Good Grief
"In this world nothing is certain but death and taxes," Benjamin Franklin once said. Yet how we deal with those certainties is a different story -- particularly death.
George Bonanno, Associate Professor of Psychology and Education, has spent his career exploring emotional responses to tragedy -- from bereavement in response to the death of a close family member to resilience in the face of a traumatic situation. Recently he compared grief processing and grief avoidance of bereaved spouses and parents in the U.S. and China. The key finding: the Chinese typically fare better emotionally, in part because of engrained cultural attitudes that minimize the expression of negative emotions, but also because of rituals that emphasize a continuing bond with lost loved ones.
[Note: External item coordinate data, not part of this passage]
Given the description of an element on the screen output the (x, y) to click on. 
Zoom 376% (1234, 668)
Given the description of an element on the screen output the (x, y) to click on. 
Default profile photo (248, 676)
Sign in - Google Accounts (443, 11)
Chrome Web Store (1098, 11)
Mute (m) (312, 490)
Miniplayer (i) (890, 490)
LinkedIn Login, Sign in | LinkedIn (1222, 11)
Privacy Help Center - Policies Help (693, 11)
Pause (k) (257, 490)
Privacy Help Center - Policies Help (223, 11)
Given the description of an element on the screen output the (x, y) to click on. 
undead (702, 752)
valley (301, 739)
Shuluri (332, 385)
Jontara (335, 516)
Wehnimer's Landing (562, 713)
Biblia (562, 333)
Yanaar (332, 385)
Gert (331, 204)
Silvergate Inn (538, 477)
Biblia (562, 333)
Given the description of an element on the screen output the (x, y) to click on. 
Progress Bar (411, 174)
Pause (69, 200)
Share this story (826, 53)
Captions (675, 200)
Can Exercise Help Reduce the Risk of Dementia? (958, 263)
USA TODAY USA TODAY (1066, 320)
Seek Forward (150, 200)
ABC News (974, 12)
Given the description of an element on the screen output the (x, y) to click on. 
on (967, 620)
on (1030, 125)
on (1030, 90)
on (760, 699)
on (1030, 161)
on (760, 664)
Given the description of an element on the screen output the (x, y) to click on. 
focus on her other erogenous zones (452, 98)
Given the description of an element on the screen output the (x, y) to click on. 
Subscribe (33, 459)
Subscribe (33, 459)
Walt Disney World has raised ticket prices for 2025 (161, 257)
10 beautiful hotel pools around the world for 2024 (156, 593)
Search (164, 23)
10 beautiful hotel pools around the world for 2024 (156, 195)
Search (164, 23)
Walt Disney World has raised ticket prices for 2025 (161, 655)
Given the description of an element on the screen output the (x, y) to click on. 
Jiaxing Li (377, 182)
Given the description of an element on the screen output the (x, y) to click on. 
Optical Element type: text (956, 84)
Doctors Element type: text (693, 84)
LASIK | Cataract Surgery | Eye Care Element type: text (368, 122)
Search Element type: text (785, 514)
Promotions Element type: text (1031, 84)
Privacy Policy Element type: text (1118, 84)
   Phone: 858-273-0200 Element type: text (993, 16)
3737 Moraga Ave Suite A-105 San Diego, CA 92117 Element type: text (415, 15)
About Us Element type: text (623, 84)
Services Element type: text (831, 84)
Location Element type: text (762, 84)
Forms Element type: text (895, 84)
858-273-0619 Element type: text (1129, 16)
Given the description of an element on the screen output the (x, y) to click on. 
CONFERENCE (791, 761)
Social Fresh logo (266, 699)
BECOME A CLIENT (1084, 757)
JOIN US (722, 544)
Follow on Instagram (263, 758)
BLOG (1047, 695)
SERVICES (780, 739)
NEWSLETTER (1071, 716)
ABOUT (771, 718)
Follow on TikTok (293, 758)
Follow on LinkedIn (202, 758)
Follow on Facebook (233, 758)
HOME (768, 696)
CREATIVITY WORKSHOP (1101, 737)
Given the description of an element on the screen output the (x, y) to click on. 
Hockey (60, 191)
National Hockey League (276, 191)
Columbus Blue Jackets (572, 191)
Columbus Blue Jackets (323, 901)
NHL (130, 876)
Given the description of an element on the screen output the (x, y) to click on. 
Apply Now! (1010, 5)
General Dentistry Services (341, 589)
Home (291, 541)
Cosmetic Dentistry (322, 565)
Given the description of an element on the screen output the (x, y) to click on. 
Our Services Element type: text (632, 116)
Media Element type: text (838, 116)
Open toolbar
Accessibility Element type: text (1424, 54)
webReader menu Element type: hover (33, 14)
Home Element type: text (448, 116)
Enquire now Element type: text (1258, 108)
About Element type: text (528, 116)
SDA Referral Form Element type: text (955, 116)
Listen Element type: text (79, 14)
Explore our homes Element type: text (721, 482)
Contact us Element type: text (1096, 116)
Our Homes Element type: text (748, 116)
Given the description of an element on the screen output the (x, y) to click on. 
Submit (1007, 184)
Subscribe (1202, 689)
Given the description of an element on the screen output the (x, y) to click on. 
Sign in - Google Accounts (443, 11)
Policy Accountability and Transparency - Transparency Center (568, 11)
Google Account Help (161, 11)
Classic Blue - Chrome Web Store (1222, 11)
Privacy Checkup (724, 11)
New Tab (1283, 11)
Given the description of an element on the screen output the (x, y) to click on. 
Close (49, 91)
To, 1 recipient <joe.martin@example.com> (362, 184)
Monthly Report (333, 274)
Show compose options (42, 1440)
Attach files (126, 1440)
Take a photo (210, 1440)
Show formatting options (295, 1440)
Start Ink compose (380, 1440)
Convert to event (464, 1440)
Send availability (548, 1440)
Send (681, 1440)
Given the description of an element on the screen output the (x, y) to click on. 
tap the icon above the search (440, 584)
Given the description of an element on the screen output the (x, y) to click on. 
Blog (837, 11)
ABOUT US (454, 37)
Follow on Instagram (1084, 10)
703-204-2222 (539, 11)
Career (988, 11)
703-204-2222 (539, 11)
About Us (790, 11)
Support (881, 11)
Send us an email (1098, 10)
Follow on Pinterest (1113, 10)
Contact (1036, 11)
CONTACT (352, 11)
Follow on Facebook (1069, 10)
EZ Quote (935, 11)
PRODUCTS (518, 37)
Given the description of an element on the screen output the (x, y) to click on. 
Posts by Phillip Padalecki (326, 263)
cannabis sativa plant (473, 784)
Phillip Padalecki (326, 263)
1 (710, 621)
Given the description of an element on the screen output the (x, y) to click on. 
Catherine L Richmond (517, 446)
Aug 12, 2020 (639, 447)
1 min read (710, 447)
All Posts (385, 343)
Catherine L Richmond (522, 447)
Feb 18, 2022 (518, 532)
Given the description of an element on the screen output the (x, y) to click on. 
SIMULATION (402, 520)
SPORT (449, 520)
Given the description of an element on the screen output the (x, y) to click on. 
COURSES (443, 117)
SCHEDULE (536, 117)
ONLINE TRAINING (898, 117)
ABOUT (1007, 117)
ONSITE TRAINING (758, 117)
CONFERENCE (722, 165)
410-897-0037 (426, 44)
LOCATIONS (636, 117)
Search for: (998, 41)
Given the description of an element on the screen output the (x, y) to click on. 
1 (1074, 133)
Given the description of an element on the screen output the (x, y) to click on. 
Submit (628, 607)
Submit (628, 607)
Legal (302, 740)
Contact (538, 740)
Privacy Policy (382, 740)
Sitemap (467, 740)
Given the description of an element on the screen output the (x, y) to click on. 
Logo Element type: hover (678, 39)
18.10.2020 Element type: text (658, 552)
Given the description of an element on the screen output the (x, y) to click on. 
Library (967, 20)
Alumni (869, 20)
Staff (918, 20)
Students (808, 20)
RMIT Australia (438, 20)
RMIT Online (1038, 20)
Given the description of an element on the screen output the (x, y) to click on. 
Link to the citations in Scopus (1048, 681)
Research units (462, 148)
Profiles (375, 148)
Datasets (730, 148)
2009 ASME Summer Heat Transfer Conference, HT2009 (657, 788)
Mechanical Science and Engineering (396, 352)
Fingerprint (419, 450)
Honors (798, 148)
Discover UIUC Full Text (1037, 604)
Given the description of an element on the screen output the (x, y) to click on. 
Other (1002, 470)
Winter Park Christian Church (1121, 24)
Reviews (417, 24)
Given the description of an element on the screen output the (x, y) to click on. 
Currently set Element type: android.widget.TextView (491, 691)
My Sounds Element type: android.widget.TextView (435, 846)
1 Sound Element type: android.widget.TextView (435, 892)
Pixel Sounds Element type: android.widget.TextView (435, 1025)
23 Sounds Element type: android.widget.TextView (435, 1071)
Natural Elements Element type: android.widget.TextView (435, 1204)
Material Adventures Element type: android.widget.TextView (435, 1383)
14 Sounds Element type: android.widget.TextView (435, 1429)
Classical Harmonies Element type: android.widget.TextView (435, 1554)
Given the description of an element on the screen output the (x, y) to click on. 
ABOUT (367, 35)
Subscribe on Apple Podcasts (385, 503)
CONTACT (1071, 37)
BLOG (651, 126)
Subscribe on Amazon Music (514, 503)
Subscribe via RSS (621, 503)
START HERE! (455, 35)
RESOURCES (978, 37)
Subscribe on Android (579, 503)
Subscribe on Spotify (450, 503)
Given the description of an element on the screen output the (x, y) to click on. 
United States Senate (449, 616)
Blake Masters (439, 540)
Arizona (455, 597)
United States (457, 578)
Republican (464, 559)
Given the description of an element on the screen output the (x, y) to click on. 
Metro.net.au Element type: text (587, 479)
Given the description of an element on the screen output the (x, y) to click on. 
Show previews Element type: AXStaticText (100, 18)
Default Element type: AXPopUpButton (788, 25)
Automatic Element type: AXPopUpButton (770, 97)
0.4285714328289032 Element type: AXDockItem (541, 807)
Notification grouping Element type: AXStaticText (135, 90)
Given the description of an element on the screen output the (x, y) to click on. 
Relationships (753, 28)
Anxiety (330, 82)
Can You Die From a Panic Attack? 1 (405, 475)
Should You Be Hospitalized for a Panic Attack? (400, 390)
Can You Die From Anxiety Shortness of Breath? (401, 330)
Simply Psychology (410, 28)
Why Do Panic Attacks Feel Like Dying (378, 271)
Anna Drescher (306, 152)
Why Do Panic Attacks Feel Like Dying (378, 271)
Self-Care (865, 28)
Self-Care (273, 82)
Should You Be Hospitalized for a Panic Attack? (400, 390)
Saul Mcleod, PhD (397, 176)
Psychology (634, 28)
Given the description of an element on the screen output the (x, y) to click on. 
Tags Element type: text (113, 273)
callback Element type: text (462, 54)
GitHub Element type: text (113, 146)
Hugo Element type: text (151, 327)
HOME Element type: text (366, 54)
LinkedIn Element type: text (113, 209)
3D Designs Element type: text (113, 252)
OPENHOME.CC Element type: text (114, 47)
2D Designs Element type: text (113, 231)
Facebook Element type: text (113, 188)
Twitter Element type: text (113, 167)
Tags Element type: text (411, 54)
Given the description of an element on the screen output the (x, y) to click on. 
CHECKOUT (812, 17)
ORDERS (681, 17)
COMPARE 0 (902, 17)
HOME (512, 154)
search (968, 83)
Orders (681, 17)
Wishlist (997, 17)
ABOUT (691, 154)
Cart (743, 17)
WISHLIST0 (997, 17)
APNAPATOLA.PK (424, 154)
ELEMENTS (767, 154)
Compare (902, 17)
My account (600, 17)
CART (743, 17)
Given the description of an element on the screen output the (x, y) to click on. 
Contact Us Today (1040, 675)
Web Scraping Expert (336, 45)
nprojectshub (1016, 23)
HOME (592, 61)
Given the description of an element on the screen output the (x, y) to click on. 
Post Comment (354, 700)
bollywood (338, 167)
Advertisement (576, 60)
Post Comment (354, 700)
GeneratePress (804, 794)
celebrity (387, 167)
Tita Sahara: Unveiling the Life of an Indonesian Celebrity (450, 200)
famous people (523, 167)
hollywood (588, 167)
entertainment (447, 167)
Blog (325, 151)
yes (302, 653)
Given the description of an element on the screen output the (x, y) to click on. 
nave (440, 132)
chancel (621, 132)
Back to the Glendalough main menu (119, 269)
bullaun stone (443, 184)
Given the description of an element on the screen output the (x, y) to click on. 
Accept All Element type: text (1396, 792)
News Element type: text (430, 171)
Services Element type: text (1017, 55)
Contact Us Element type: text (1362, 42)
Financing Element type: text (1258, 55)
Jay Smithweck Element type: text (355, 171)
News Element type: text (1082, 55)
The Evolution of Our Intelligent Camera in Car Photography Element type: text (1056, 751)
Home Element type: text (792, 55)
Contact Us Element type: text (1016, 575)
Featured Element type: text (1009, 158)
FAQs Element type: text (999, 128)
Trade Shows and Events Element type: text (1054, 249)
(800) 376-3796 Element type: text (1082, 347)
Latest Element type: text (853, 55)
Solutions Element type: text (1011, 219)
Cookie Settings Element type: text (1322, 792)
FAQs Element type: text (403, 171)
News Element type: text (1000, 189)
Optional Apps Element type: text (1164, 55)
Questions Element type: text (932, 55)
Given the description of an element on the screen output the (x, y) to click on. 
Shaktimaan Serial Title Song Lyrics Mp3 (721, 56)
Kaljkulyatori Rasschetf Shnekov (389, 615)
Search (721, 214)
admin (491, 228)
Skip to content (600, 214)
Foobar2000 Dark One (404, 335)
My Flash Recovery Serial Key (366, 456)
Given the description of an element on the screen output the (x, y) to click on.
"The Chinese believe that your ancestors are somewhere else and you still have a relationship with them," Bonanno says.
Initial death rituals in China are designed to "send the deceased successfully to the land of the dead, where they need accoutrements to sustain a lifestyle to which they are accustomed, if not a better one." These gifts are presented at the funeral in the form of paper objects-'"passports, currency, cars, companions, houses, food-'"that are burned ceremoniously to be sent to the deceased.
"Everyone feels pain after losing a loved one, but for the Chinese, processing the loss was not about a psychological experience," Bonanno says.
In contrast, when someone dies in the United States, surviving relatives who maintain a bond to the deceased person over time generally fare badly, continuing to experience the pain of loss.
"We might deal with loss better if we thought about it differently," Bonanno says, adding that American customs can sometimes be dysfunctional. "We worship independence and earning capability, and we are at a loss when natural events happen." Where do our loved ones go when they die? Do they exist somewhere else? "Those are enormous questions that we don't have any vehicle to talk about."